• **EXERCISE DESCRIPTION**
Could you give back the whole listing exactly as written?

# # #

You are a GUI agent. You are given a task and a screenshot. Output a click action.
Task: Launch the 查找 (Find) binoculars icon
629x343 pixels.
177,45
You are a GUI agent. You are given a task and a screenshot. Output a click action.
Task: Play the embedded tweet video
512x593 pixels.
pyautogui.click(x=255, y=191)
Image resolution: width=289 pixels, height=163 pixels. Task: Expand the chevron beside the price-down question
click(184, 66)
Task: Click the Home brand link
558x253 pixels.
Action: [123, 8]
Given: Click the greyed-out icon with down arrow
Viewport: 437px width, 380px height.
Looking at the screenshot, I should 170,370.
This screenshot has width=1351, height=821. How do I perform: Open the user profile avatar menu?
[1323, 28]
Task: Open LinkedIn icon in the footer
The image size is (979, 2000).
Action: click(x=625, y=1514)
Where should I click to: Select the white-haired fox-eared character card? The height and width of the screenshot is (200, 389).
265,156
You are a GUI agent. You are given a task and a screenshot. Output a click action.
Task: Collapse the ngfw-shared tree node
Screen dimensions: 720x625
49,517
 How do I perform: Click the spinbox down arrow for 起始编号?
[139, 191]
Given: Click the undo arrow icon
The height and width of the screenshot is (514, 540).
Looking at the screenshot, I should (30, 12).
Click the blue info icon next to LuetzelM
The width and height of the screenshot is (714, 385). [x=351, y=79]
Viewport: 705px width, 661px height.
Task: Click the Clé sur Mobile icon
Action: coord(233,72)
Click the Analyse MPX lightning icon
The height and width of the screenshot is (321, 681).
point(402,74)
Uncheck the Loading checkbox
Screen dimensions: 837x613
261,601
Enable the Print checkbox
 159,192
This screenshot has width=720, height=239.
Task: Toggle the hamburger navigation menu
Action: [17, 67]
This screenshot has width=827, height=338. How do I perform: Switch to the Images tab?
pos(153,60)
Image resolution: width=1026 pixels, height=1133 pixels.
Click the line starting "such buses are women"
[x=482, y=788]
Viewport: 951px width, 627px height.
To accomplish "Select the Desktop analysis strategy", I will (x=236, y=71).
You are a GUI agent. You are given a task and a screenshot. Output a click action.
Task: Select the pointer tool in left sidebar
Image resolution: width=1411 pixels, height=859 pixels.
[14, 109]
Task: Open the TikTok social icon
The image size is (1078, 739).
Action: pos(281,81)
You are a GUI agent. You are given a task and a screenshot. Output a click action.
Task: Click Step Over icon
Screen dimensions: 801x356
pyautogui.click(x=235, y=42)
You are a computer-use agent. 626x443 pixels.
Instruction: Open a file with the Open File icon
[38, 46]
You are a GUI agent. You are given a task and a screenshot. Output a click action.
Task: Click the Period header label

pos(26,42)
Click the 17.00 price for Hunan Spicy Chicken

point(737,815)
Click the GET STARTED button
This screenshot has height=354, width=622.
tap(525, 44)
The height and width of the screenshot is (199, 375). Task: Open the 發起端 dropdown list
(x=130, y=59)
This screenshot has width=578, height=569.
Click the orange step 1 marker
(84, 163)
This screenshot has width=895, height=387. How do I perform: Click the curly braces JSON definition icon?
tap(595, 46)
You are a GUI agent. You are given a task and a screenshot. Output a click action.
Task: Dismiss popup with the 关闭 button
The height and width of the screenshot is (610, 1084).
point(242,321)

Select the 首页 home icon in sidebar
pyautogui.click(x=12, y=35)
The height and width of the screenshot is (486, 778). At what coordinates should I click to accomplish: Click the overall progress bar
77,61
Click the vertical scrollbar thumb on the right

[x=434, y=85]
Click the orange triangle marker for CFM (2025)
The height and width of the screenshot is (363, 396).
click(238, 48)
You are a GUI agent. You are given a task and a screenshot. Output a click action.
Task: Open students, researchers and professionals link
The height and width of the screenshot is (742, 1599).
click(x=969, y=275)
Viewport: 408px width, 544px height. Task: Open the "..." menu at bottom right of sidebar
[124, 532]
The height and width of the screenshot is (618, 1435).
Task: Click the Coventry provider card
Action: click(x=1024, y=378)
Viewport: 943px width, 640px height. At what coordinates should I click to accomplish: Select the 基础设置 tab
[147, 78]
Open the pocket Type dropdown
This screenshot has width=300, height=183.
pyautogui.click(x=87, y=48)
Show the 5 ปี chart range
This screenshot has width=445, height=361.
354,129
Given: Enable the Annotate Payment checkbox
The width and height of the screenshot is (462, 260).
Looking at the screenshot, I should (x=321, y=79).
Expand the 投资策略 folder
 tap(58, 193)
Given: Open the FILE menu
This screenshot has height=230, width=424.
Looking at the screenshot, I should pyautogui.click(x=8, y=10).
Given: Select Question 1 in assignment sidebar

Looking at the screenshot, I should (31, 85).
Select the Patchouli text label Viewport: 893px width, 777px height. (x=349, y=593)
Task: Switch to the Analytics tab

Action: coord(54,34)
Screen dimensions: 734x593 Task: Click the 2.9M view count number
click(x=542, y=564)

# # #

• **TASK RESULT**
You are a GUI agent. You are given a task and a screenshot. Output a click action.
Task: Launch the 查找 (Find) binoculars icon
629x343 pixels.
177,45
You are a GUI agent. You are given a task and a screenshot. Output a click action.
Task: Play the embedded tweet video
512x593 pixels.
pyautogui.click(x=255, y=191)
Image resolution: width=289 pixels, height=163 pixels. Task: Expand the chevron beside the price-down question
click(184, 66)
Task: Click the Home brand link
558x253 pixels.
Action: [123, 8]
Given: Click the greyed-out icon with down arrow
Viewport: 437px width, 380px height.
Looking at the screenshot, I should 170,370.
This screenshot has width=1351, height=821. How do I perform: Open the user profile avatar menu?
[1323, 28]
Task: Open LinkedIn icon in the footer
The image size is (979, 2000).
Action: click(x=625, y=1514)
Where should I click to: Select the white-haired fox-eared character card? The height and width of the screenshot is (200, 389).
265,156
You are a GUI agent. You are given a task and a screenshot. Output a click action.
Task: Collapse the ngfw-shared tree node
Screen dimensions: 720x625
49,517
 How do I perform: Click the spinbox down arrow for 起始编号?
[139, 191]
Given: Click the undo arrow icon
The height and width of the screenshot is (514, 540).
Looking at the screenshot, I should (30, 12).
Click the blue info icon next to LuetzelM
The width and height of the screenshot is (714, 385). [x=351, y=79]
Viewport: 705px width, 661px height.
Task: Click the Clé sur Mobile icon
Action: coord(233,72)
Click the Analyse MPX lightning icon
The height and width of the screenshot is (321, 681).
point(402,74)
Uncheck the Loading checkbox
Screen dimensions: 837x613
261,601
Enable the Print checkbox
 159,192
This screenshot has width=720, height=239.
Task: Toggle the hamburger navigation menu
Action: [17, 67]
This screenshot has width=827, height=338. How do I perform: Switch to the Images tab?
pos(153,60)
Image resolution: width=1026 pixels, height=1133 pixels.
Click the line starting "such buses are women"
[x=482, y=788]
Viewport: 951px width, 627px height.
To accomplish "Select the Desktop analysis strategy", I will (x=236, y=71).
You are a GUI agent. You are given a task and a screenshot. Output a click action.
Task: Select the pointer tool in left sidebar
Image resolution: width=1411 pixels, height=859 pixels.
[14, 109]
Task: Open the TikTok social icon
The image size is (1078, 739).
Action: pos(281,81)
You are a GUI agent. You are given a task and a screenshot. Output a click action.
Task: Click Step Over icon
Screen dimensions: 801x356
pyautogui.click(x=235, y=42)
You are a computer-use agent. 626x443 pixels.
Instruction: Open a file with the Open File icon
[38, 46]
You are a GUI agent. You are given a task and a screenshot. Output a click action.
Task: Click the Period header label

pos(26,42)
Click the 17.00 price for Hunan Spicy Chicken

point(737,815)
Click the GET STARTED button
This screenshot has height=354, width=622.
tap(525, 44)
The height and width of the screenshot is (199, 375). Task: Open the 發起端 dropdown list
(x=130, y=59)
This screenshot has width=578, height=569.
Click the orange step 1 marker
(84, 163)
This screenshot has width=895, height=387. How do I perform: Click the curly braces JSON definition icon?
tap(595, 46)
You are a GUI agent. You are given a task and a screenshot. Output a click action.
Task: Dismiss popup with the 关闭 button
The height and width of the screenshot is (610, 1084).
point(242,321)

Select the 首页 home icon in sidebar
pyautogui.click(x=12, y=35)
The height and width of the screenshot is (486, 778). At what coordinates should I click to accomplish: Click the overall progress bar
77,61
Click the vertical scrollbar thumb on the right

[x=434, y=85]
Click the orange triangle marker for CFM (2025)
The height and width of the screenshot is (363, 396).
click(238, 48)
You are a GUI agent. You are given a task and a screenshot. Output a click action.
Task: Open students, researchers and professionals link
The height and width of the screenshot is (742, 1599).
click(x=969, y=275)
Viewport: 408px width, 544px height. Task: Open the "..." menu at bottom right of sidebar
[124, 532]
The height and width of the screenshot is (618, 1435).
Task: Click the Coventry provider card
Action: click(x=1024, y=378)
Viewport: 943px width, 640px height. At what coordinates should I click to accomplish: Select the 基础设置 tab
[147, 78]
Open the pocket Type dropdown
This screenshot has width=300, height=183.
pyautogui.click(x=87, y=48)
Show the 5 ปี chart range
This screenshot has width=445, height=361.
354,129
Given: Enable the Annotate Payment checkbox
The width and height of the screenshot is (462, 260).
Looking at the screenshot, I should (x=321, y=79).
Expand the 投资策略 folder
 tap(58, 193)
Given: Open the FILE menu
This screenshot has height=230, width=424.
Looking at the screenshot, I should pyautogui.click(x=8, y=10).
Given: Select Question 1 in assignment sidebar

Looking at the screenshot, I should (31, 85).
Select the Patchouli text label Viewport: 893px width, 777px height. (x=349, y=593)
Task: Switch to the Analytics tab

Action: coord(54,34)
Screen dimensions: 734x593 Task: Click the 2.9M view count number
click(x=542, y=564)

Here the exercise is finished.